Again, fantastic stuff, so what’s the issue? Well, one of the exemption criteria for buildings and works associated with community care accommodation is:
The development is funded by, or carried out by or on behalf of, a government department or public authority, including a public authority established for a public purpose under a Commonwealth Act.
In a declaration proceeding before VCAT, Senior Member Martin determined in the matter of St John of God Health Care v Melton CC [2021] VCAT 1263 (11 November 2020)2 that:
32. Following this approach, and with particular reference to the text in the first bullet point of the ‘building and works’ exemption, the gist of the applicant’s case here is that the development of the two proposed buildings would be ‘relevantly funded’ by the National Disability Insurance Agency (NDIA) and any other relevant public funding sources, such that the exemption applies. I refer here to the various submissions made about the ‘funding of the development’, as set out in the Appendix to this decision.
33. The essence of same is that there is in practice no other way for the applicant to source the funds to construct the two proposed buildings, other than for the applicant to initially essentially meet the cost of same, then gradually pay off that debt through the cash flow from the NDIS or other relevant public funding sources. In particular, at paragraph 41 of the applicant’s primary submissions, it is stated (with my highlighting) that:
The proposed use and development is funded by and would not occur but for the funding from the NDIS and other Commonwealth funding sources. Although SJGHC is a ‘middle person’ in terms of facilitating the development of the housing which Marillac provided, there is clear and uncontroversial nexus to the funding through the NDIA and NDIS program and Commonwealth funding sources.
Essentially, because the NDIS funding comes after the development is finalised, Senior Member Martin found that the development component of the concept does not meet the exemption criteria of Clause 52.22 and requires a planning permit. I do not know whether the decision will be appealed to the Supreme Court, so I will leave it to the lawyers to debate whether the decision was correct.
Whether the decision was right or wrong, I’m suggesting the system needs refining to avoid future debate in relation to the provision of this form of housing in the future.

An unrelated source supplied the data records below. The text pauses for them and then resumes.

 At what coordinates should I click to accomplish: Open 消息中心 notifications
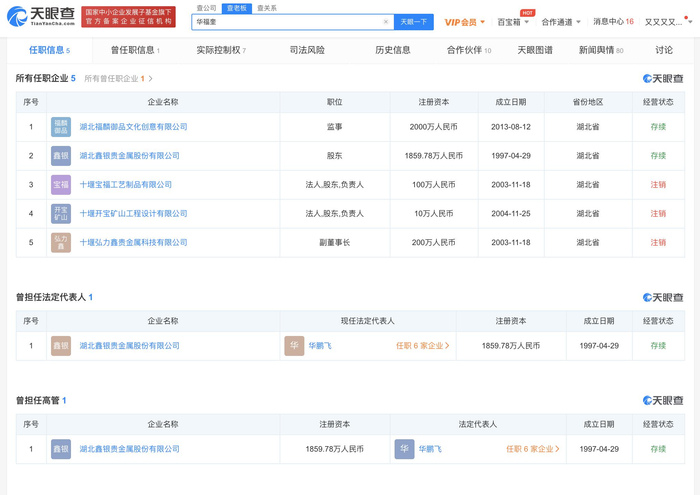pyautogui.click(x=612, y=22)
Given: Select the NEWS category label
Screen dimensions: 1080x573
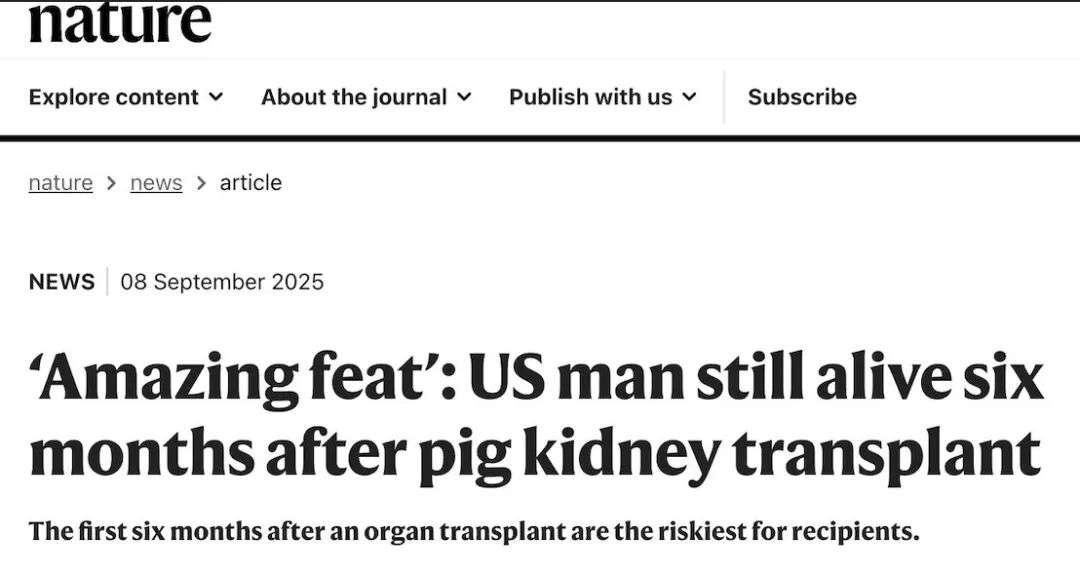Looking at the screenshot, I should (x=61, y=282).
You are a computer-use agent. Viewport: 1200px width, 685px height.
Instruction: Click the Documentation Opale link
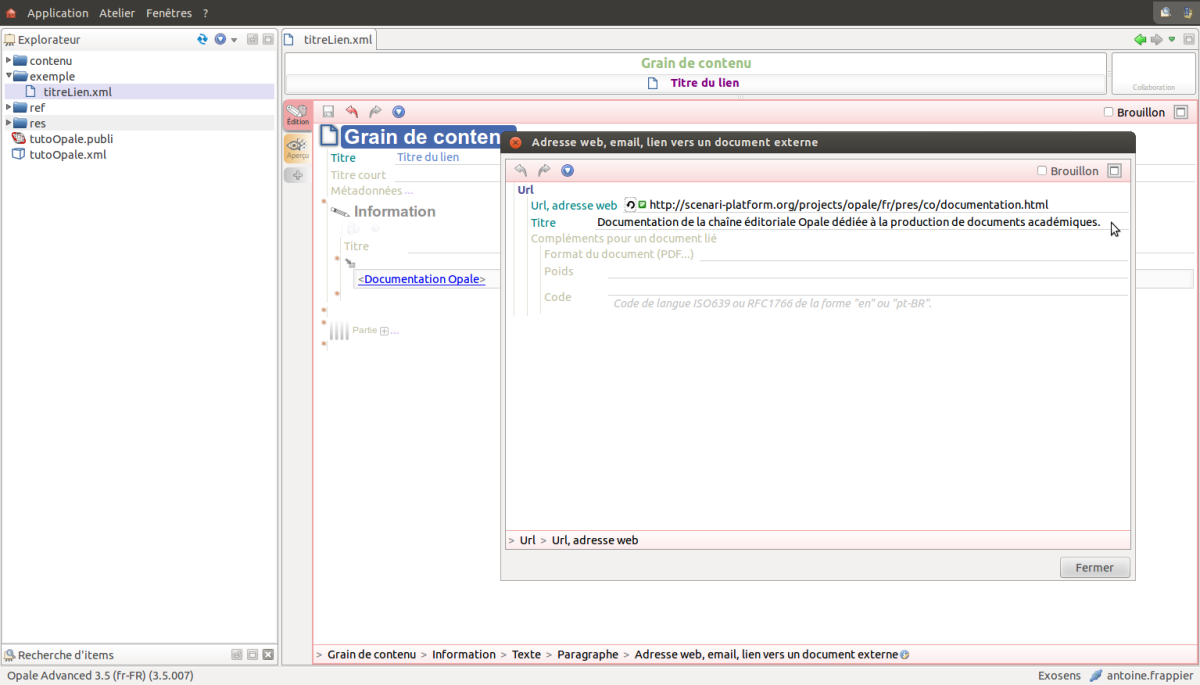click(x=421, y=280)
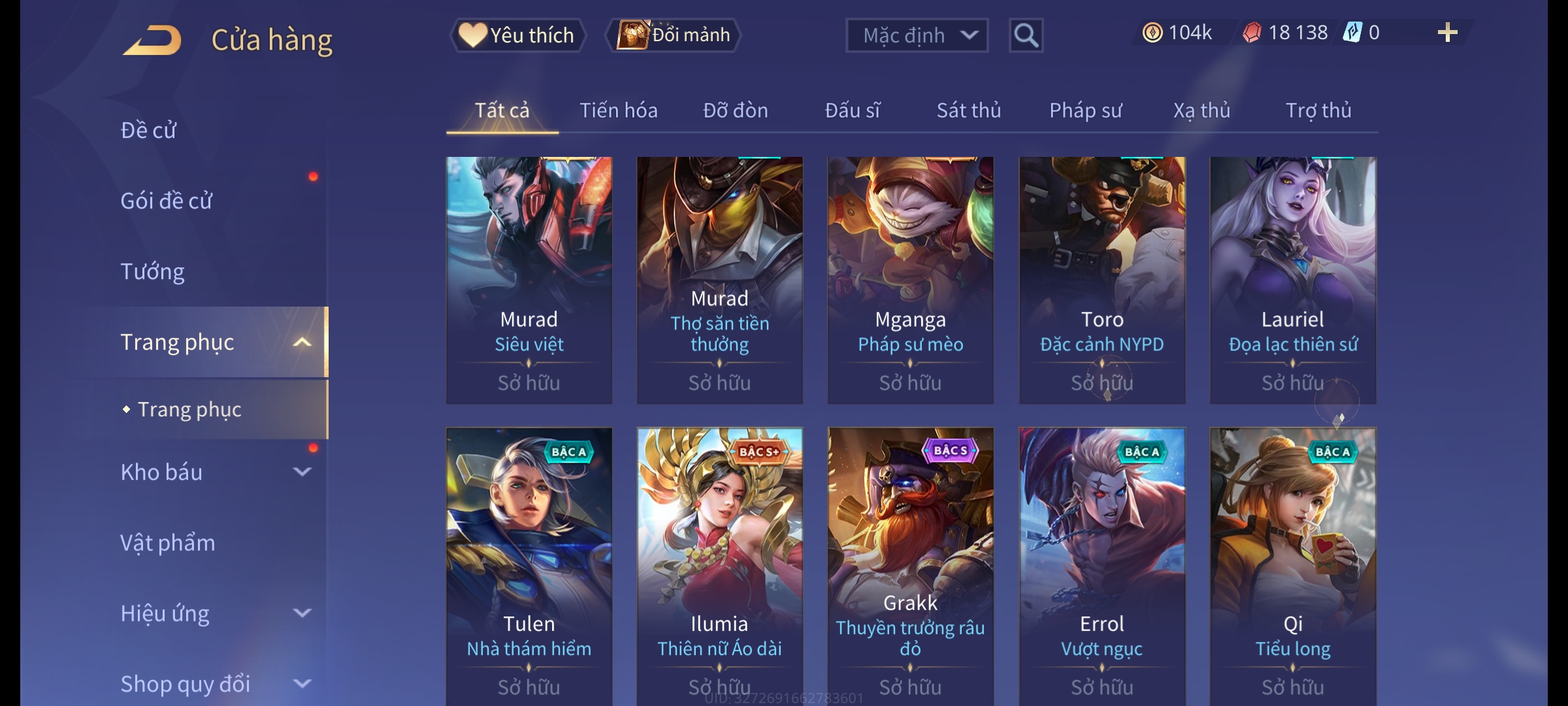
Task: Open the search magnifier icon
Action: coord(1026,35)
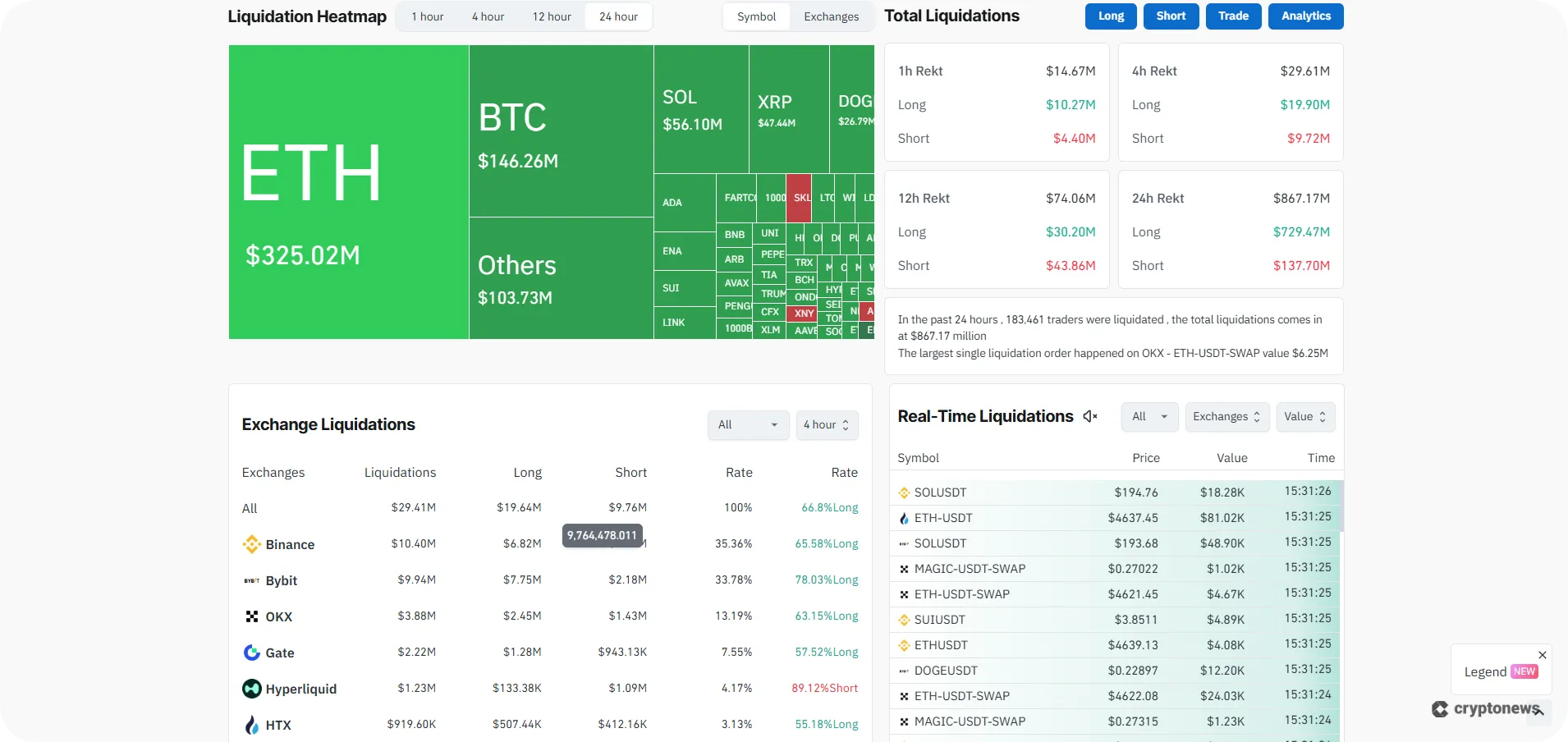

In relation to the application referred to in the declaration proceeding, the application for planning permit was lodged with Council on 5 January 2020; come the start of February 2021, a decision was still pending from the Tribunal on the merits of the application. Despite being exempt from notice due to the express purpose of Clause 52.22 to ‘support the confidentiality of community care accommodation’, Council ‘informally’ notified surrounding property owners and occupiers of the application. More than 100 objections were received, which no doubt informed the Councillors’ decision to refuse the application, contrary to the Council Planner recommendation to support the proposal. The matter proceeded to a declaration proceeding referred to above and a subsequent merits hearing, with a decision being issued in mid-February 2021.
So not only has over a year been lost before a decision has been made, there is also the obvious delay in commencing the development. Not to mention the cost to a not-for-profit organisation through holding costs, legal fees, planning fees, expert fees and hearing fees. This is the principal issue. Time and money that would be better spent on providing housing for those in need is wasted, which goes directly against the purpose of VC152.
A small change to Clause 52.22 to recognise that funding for community care accommodation may come in different forms and stages of the development would remove this red tape, reduce costs for not-for-profits, and enable them to do what is most important – provide housing for those most vulnerable.
1 Homes for Victorians (2017)
2 I must declare that I was engaged as an independent expert town planner by St John of God for the merits hearing of the aforementioned matter, but had no involvement in the application to Council or the declaration proceeding.